Improving Connections in Grand Marais

City roads near lakeshore

Minnesota Highway 61 (TH 61) serves as a vital link for businesses, industry, and tourism along the North Shore of Lake Superior. Among the largest and most-visited communities along its route is Grand Marais, a harbor town and the start of the famed Gunflint Trail.

In 2017, the Minnesota Department of Transportation hired LHB to rehabilitate and reconstruct an 11.3-mile section of TH 61 that passes through the heart of Grand Marais. The project, totaling $19.2 million, addressed various MnDOT requirements as well as key upgrades identified as community priorities. Work included narrowing the roadway, building better biking and pedestrian facilities along each side of the roadway, and creating an environment where highway traffic would slow down so crossing the roadway would be safer.

“With lack of pedestrian amenities and various informal accesses to local businesses, driving into Grand Marais on TH 61 was somewhat confusing,” LHB senior project manager Matt Settergren says. “Drivers had to always be on the lookout for other vehicles entering the highway from accesses that weren’t always the most visible. Pedestrians looking to cross the highway had to cross longer distances and were set further back from the driving lanes. It was a challenging environment.”

A multidisciplinary approach

The project drew on multiple services provided by LHB’s public works unit. Specialists in accessibility, utilities, structural engineering, lighting design, community engagement, drainage, stormwater, and more contributed to the design. “It was definitely an all-hands-on-deck effort,” Settergren says.

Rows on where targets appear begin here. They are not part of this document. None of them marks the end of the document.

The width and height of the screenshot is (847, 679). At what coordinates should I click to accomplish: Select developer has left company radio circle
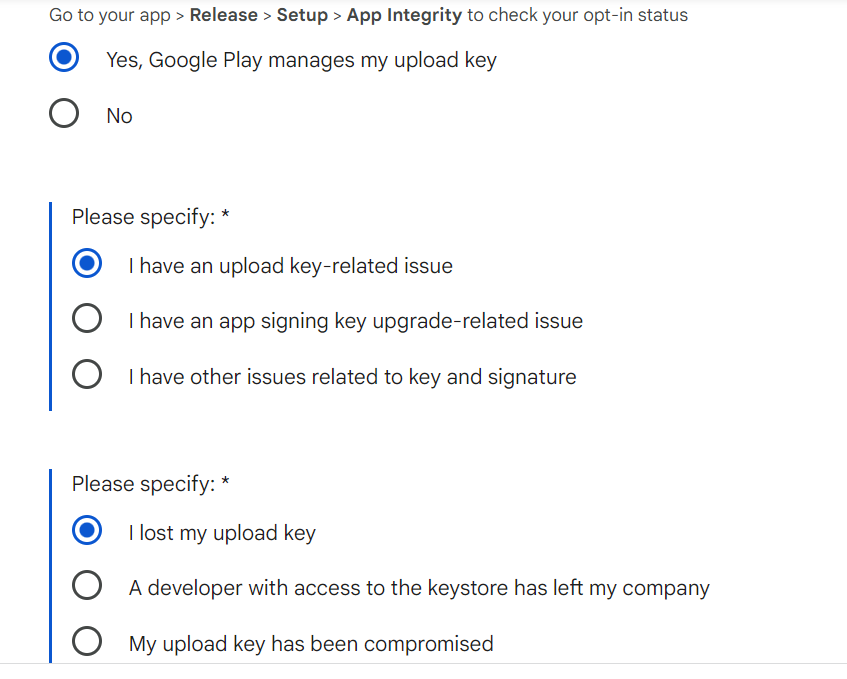pyautogui.click(x=87, y=587)
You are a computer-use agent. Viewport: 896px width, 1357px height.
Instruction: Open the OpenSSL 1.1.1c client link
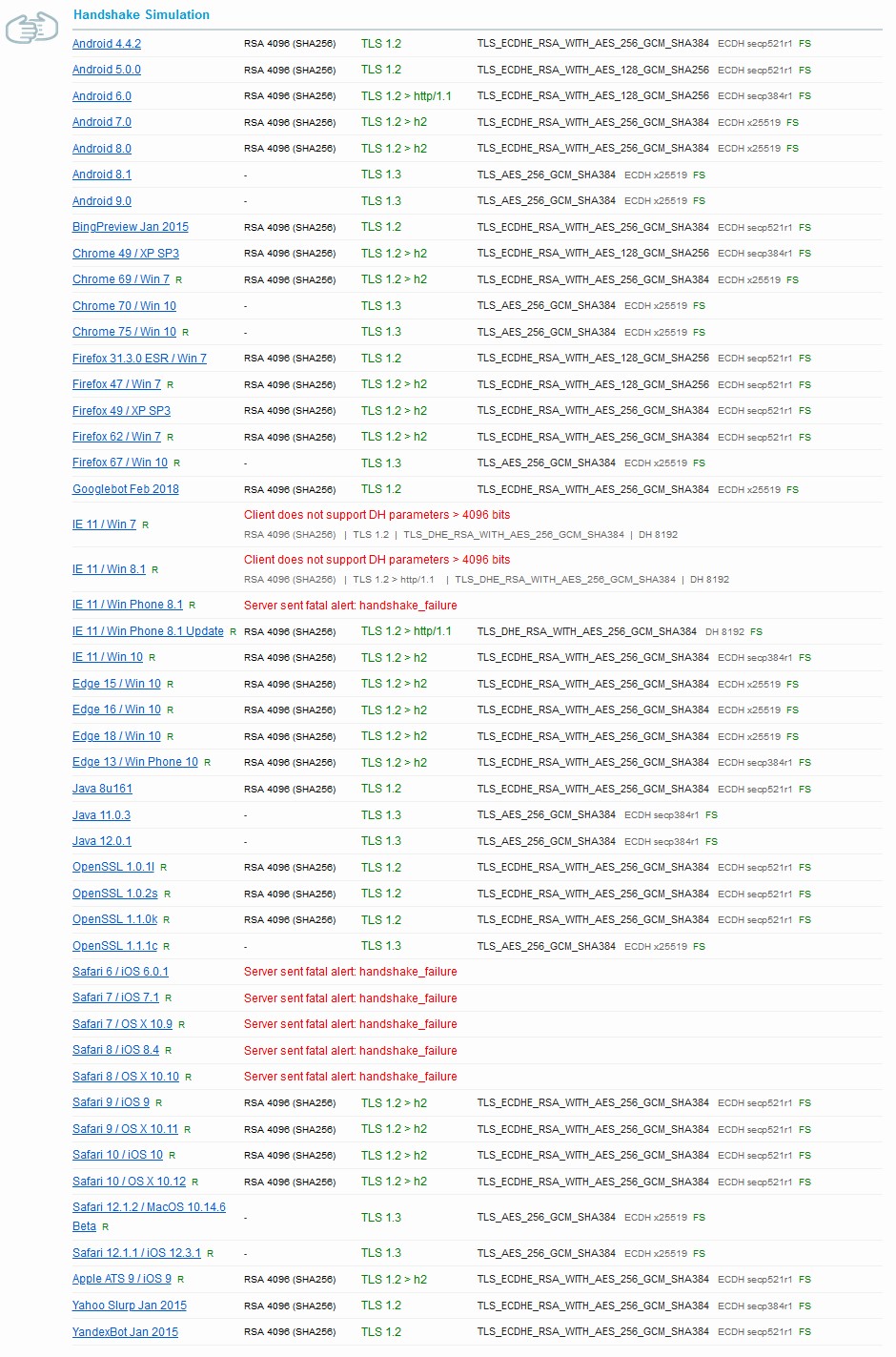point(114,946)
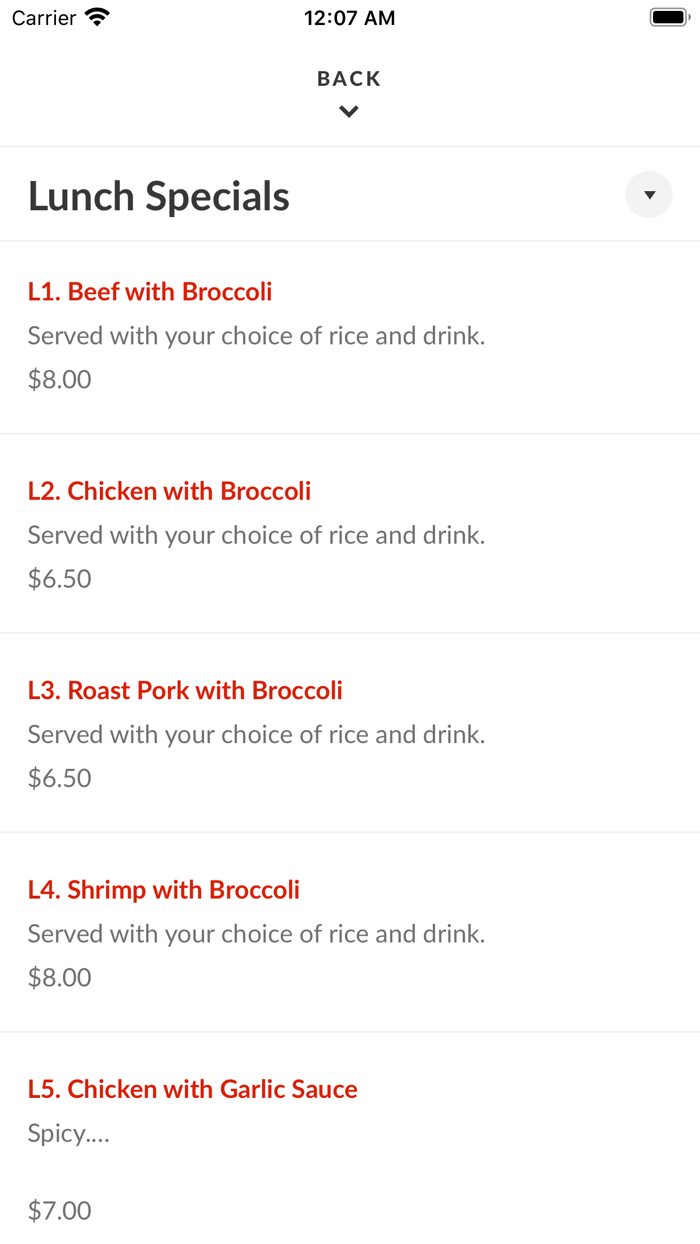The height and width of the screenshot is (1244, 700).
Task: Tap the Lunch Specials heading
Action: pyautogui.click(x=159, y=196)
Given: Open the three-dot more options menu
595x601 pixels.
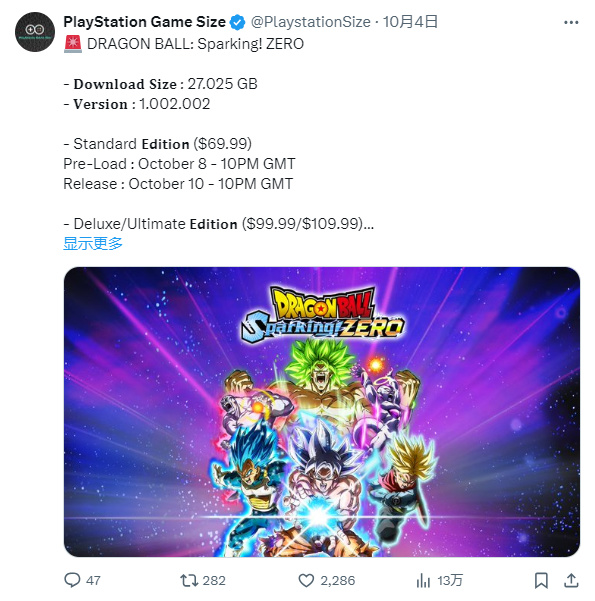Looking at the screenshot, I should 571,23.
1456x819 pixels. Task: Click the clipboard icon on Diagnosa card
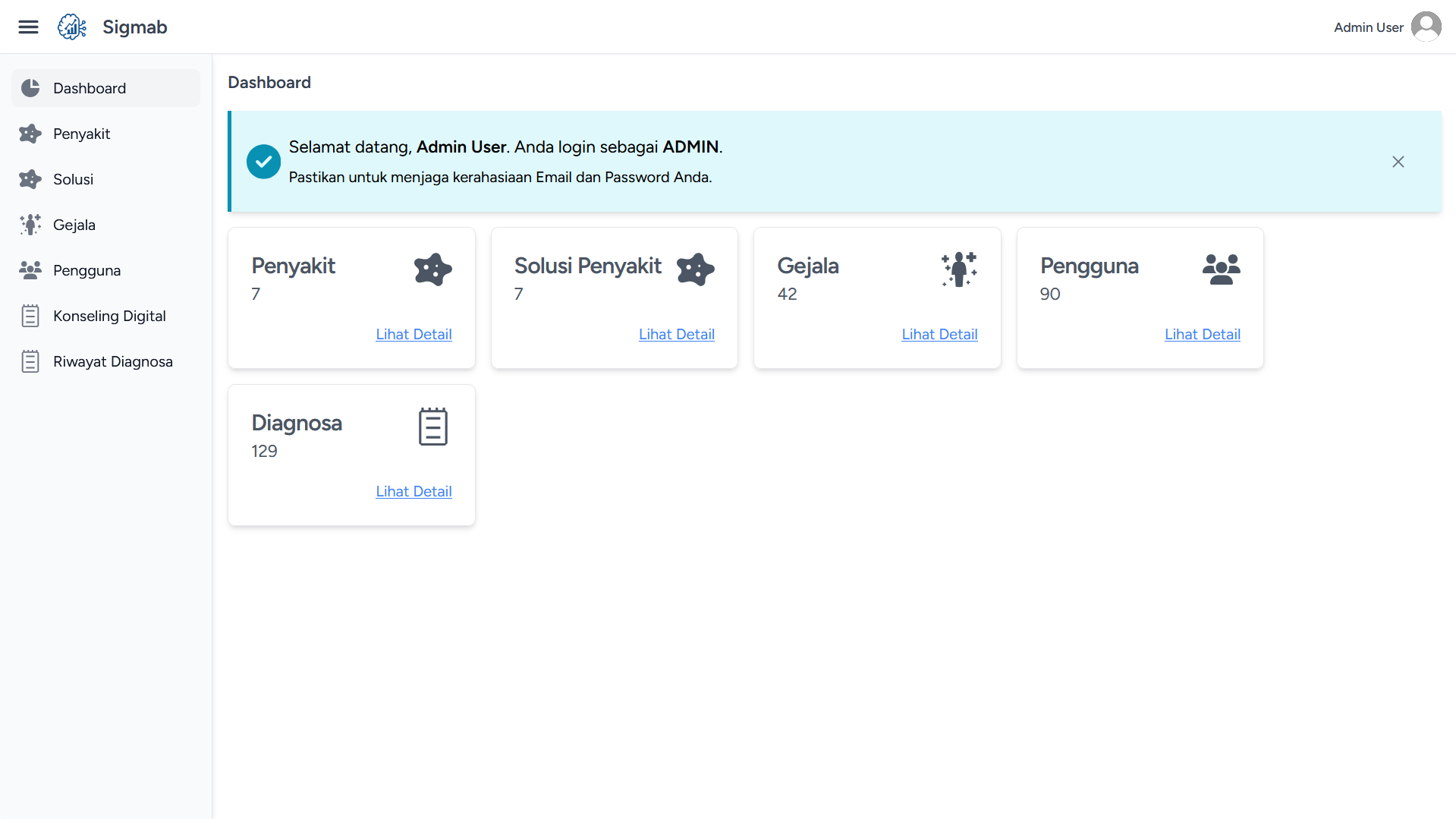(432, 427)
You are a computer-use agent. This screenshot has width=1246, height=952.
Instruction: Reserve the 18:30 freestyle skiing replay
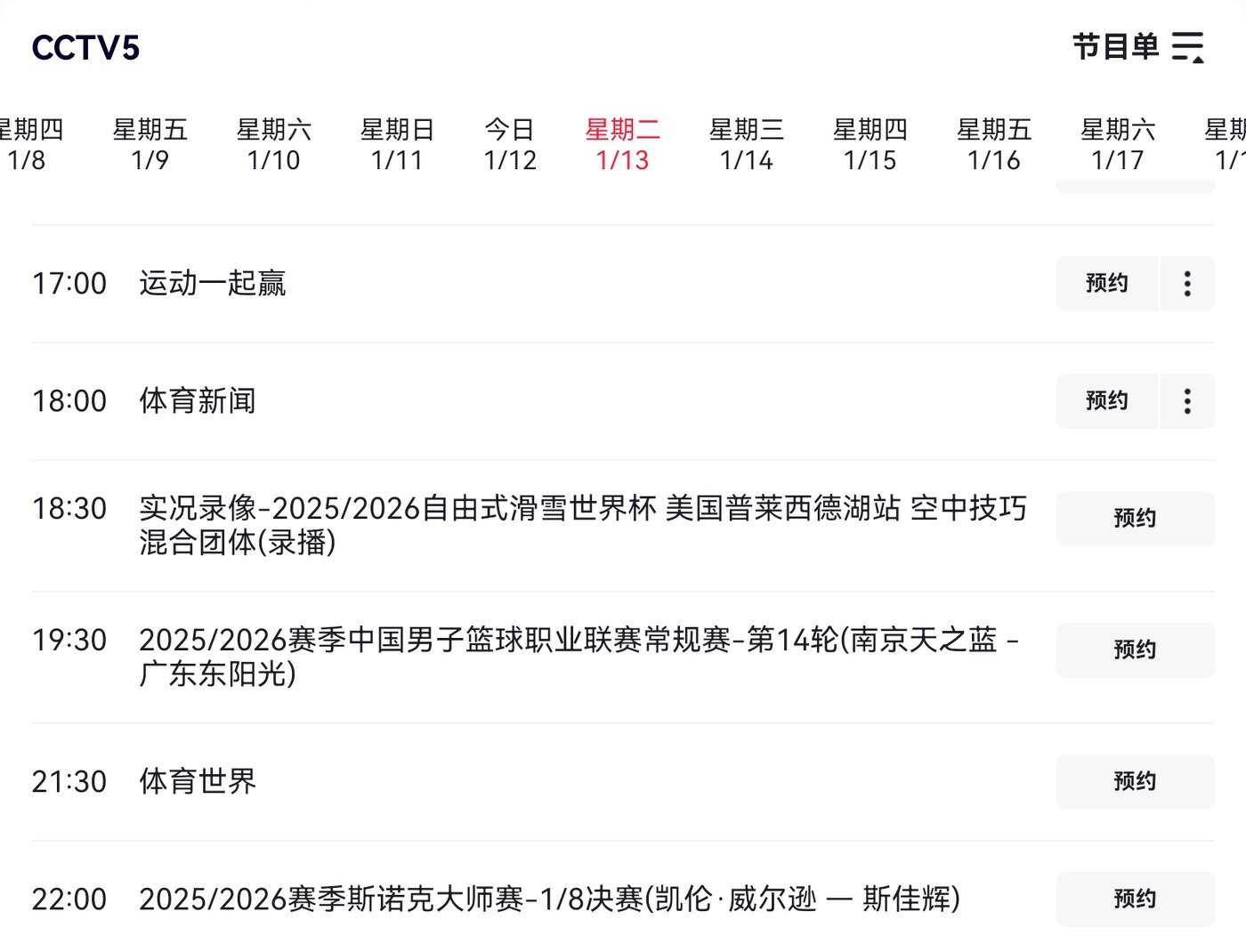pos(1135,519)

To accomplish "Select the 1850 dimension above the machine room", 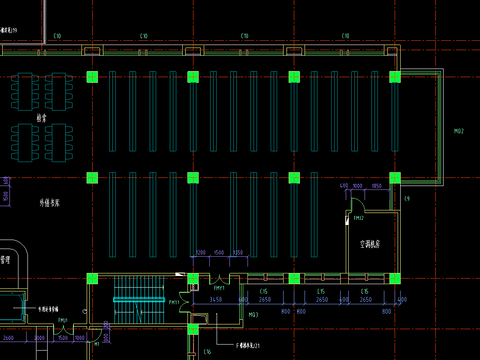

Aspects of the project included:

Fall River Culvert Improvements

West of Grand Marais, TH 61 passes over the Fall River via a box culvert. To improve overall flow, the existing culvert was replaced, a process that required a temporary stream diversion plan and a riprap revetment plan to mitigate construction impacts. Bedrock was removed to make way for the diversion and then grouted back into place before the river was returned to its original course.

Urban Reconstruct

Approximately eight blocks of TH 61 on Grand Marais’s west side were reconstructed in a manner that slightly reduced the roadway width while maintaining on-street parking, improving pedestrian safety, and optimizing traffic flow. A 244-foot-long cast-in-place retaining wall was constructed between the highway and a municipal campground to protect the environment outside of MnDOT’s right-of-way.

Remediation

LHB worked with the Minnesota Pollution Control Agency, its design consultants, and MnDOT to replace contaminated soils located underneath the highway in Grand Marais.

City Utilities

The project included new sanitary sewer and water service connections for the City of Grand Marais within and underneath TH 61. Bedrock close to the surface made it particularly challenging to install the utilities to their required depth, but the final design successfully overcame these challenges.

Landscape Improvements

Boulevard plantings, pedestrian scale lighting, and such landscape amenities as benches, planters, kiosks, art pedestals, and bike racks were an integral part of the project’s aesthetic improvements. Curb bump-outs and colored concrete now give drivers a clear sense of where city streets and pedestrian crossings intersect the highway.

The result of all these changes is an attractive roadside environment that includes places to gather, rest, and recreate. “You just feel better as a driver, walker, or cyclist using the public right of way,” Settergren says. “It’s a much more comfortable gateway into the City of Grand Marais.”